-- EXERCISE --
Transcribe the entire listing faithfully; every line must match the original.

────────

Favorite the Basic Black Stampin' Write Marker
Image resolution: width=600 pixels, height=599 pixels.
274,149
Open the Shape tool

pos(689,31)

────────

-- WRITTEN REPLY --
Favorite the Basic Black Stampin' Write Marker
Image resolution: width=600 pixels, height=599 pixels.
274,149
Open the Shape tool

pos(689,31)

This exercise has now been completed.